Friday, Jan 23rd, 2015 (7:35 am) - Score 1,238

The Spanish owner of mobile network operator O2 UK, Telefonica, has confirmed that they’ve entered into an “exclusivity agreement” with Hutchison Whampoa (the parent of rival mobile operator Three UK) to buy the provider for £10.25bn in cash. Unless the talks fail, which at this stage seems unlikely, then Three UK will ultimately end up merging with O2.

Until recently Three UK’s parent had expressed an interest in buying either EE or O2 in the United Kingdom, although BT took the option of EE off the table just before Christmas (here) and that left O2 as the only option. In fact many had predicted that O2 would sell for less (i.e. £8bn to £9bn), but it looks as if Telefonica extracted a good price. Telefonica itself has been struggling with debts and wishes to focus more on its home market in Spain.

The agreement includes an initial amount of £9.25bn, which would be paid at closing of the transaction, and an additional deferred payment of £1.0bn. The exclusivity period will last several weeks, allowing Telefonica and Hutchison Whampoa Group to negotiate definitive agreements, while the necessary due diligence process on O2 UK is completed.

Telefonica Statement

This operation marks another step in Telefónica’s transformation process, initiated by the Company to become a leading digital telco and accelerate sustainable long term growth while maintaining an attractive remuneration policy.

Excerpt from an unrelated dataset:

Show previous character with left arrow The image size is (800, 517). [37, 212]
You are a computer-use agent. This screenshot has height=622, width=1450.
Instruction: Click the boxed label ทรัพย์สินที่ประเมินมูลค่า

Additionally, this announcement occurs at a decisive moment for Telefónica, following a period during which the company has been proactively managing its portfolio of assets, significantly reinforcing its position in key markets (consolidating Germany, acquiring GVT in Brazil -pending regulatory approvals- or undertaking a commercial and technological revolution in Spain) and therefore increasing its potential for future growth.

Finally, today’s agreement shows that Telefónica continues to lead the European consolidation process and it will allow the company to strengthen its financial flexibility.”

A deal between Three UK and O2 is likely to attract less regulatory concern than the one between BT and EE, which is largely due to Three UK’s limited scale and spectrum ownership in the United Kingdom. Similarly BT’s move to buy EE may actually help Three UK’s chances of passing regulatory scrutiny and vice versa, since the regulator would see a single operator under BT as being less dominant if its rivals are also perceived to be strong.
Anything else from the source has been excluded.